◆ **What you should do**
Starting with the line that contains "Open the Student" and going on through the line that contains "point(99,94)", write those items out again, requests included, with each coordinate in the answers multiplied by 2.05 and rounded to a whole number, halves rounded up. Leave every other number as it is.

+++ Source material +++

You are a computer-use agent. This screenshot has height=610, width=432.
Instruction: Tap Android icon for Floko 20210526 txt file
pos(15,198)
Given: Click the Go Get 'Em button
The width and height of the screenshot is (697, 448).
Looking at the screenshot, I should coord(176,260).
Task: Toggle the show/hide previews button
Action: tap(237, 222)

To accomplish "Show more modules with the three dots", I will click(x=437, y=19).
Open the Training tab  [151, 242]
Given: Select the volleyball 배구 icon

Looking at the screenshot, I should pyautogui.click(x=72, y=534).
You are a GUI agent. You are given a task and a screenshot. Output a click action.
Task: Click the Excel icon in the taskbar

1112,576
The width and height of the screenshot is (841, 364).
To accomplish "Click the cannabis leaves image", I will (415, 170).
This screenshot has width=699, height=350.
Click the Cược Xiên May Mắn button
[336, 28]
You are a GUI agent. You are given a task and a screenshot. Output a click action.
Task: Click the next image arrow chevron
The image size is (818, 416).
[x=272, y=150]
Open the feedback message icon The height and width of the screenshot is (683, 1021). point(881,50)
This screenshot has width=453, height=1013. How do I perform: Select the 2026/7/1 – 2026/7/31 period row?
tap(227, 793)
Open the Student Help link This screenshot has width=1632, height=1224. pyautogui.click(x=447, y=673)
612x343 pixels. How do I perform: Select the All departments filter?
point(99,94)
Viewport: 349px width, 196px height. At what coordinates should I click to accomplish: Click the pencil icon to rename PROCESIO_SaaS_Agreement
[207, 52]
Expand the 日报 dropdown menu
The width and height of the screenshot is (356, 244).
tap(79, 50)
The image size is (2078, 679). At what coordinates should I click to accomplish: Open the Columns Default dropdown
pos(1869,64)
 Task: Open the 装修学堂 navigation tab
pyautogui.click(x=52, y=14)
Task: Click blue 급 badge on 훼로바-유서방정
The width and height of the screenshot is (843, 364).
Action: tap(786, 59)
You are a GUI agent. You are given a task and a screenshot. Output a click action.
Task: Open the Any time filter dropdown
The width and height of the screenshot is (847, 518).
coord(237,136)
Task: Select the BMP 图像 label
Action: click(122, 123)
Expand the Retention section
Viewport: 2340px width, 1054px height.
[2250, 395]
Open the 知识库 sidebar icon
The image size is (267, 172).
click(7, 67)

+++

◆ **Task result**
Open the Student Help link This screenshot has width=1632, height=1224. pyautogui.click(x=916, y=1380)
612x343 pixels. How do I perform: Select the All departments filter?
point(203,193)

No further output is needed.